The cytokine TNFα mediates inflammation that is critical for fighting infections and tumors, but when present in excessive amounts, it can cause autoimmune diseases. Lo et al. identified several small molecules that inhibited TNFR1, a receptor for TNFα. Unlike other previously characterized TNFR1 blockers, the authors’ most effective candidates not only showed high affinity for TNFR1 but also potently inhibited the activation of NF-κB, a downstream effector of TNFR1. Instead of blocking the binding of TNFα or the dimerization of TNFR1, the authors’ candidate molecules stabilized inactive conformations of the receptor. Further optimization of the lead molecules may generate TNFR1 inhibitors that are cheaper and lack the dangerous side effects of the currently available biologics that target TNFα.

Abstract

Tumor necrosis factor receptor 1 (TNFR1) is a central mediator of the inflammatory pathway and is associated with several autoimmune diseases such as rheumatoid arthritis. A revision to the canonical model of TNFR1 activation suggests that activation involves conformational rearrangements of preassembled receptor dimers. Here, we identified small-molecule allosteric inhibitors of TNFR1 activation and probed receptor dimerization and function. Specifically, we used a fluorescence lifetime–based high-throughput screen and biochemical, biophysical, and cellular assays to identify small molecules that noncompetitively inhibited the receptor without reducing ligand affinity or disrupting receptor dimerization.
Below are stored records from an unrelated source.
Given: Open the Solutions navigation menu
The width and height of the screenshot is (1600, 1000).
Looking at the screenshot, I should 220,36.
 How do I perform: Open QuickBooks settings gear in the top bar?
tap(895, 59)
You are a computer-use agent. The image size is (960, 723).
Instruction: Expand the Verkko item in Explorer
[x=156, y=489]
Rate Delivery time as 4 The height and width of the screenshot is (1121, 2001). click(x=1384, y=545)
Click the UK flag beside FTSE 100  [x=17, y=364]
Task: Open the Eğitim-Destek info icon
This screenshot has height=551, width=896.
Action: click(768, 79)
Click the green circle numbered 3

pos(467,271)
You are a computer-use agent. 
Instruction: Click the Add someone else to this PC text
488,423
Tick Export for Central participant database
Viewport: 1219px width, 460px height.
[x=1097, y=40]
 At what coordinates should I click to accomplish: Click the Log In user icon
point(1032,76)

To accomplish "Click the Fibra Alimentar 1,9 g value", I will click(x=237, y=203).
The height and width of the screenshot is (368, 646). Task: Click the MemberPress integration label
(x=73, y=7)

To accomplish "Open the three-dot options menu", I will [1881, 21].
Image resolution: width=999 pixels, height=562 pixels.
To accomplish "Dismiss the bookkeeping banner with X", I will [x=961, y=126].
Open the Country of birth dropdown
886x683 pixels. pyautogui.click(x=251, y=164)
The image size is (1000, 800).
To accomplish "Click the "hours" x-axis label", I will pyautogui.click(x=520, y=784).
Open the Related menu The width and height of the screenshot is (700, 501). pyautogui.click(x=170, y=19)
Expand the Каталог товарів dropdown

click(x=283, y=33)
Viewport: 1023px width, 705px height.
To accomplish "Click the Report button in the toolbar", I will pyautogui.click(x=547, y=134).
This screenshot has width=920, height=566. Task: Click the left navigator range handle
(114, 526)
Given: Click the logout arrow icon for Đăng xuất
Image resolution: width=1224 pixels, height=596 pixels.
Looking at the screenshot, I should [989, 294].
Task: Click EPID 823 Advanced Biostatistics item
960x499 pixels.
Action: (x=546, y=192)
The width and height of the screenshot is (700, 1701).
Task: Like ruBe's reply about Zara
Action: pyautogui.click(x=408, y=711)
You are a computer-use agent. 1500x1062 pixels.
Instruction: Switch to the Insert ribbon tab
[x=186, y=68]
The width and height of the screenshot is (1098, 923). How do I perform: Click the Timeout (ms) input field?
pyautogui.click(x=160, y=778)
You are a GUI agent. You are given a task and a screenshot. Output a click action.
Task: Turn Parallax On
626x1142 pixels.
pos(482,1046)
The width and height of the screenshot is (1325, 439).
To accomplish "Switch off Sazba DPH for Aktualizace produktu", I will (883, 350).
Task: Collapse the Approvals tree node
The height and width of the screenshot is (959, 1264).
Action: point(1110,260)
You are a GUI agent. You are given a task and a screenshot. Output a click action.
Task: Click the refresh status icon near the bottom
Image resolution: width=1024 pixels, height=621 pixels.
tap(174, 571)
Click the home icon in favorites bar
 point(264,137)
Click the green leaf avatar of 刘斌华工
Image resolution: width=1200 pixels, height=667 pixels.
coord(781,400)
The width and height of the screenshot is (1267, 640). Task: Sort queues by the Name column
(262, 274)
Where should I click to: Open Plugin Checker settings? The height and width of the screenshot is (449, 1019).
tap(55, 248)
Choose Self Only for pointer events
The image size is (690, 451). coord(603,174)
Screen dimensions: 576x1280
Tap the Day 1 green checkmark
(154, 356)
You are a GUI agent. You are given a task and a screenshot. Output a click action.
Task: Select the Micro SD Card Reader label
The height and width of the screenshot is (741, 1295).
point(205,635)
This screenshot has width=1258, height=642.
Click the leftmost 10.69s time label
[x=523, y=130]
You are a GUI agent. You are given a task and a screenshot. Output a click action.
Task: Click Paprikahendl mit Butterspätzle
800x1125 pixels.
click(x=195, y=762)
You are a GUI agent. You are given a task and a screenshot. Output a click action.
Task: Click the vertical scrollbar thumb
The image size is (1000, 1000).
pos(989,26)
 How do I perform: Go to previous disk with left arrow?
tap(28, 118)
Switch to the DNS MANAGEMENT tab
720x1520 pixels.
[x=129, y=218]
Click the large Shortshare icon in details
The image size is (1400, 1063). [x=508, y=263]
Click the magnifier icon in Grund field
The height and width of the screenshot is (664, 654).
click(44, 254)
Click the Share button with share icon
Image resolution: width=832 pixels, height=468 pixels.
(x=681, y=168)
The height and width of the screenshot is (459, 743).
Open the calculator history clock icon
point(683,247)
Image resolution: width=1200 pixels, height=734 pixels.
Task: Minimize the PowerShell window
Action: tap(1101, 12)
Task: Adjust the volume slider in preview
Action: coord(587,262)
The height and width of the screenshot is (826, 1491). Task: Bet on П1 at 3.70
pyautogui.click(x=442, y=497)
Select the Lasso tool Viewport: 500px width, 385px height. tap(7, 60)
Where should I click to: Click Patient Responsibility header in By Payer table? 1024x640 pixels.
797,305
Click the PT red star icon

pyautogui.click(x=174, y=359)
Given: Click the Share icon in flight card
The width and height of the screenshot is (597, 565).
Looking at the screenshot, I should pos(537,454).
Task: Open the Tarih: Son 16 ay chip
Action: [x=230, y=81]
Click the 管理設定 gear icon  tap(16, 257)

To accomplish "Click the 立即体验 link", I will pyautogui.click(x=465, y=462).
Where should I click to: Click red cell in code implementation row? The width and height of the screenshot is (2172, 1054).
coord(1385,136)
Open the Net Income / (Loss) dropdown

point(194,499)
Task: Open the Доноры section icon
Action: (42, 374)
We also found that residues in the ligand-binding loop that are critical to the dynamic coupling between the extracellular and the transmembrane domains played a key gatekeeper role in the conformational dynamics associated with signal propagation. Last, using a simple structure-activity relationship analysis, we demonstrated that these newly found molecules could be further optimized for improved potency and specificity. Together, these data solidify and deepen the new model for TNFR1 activation.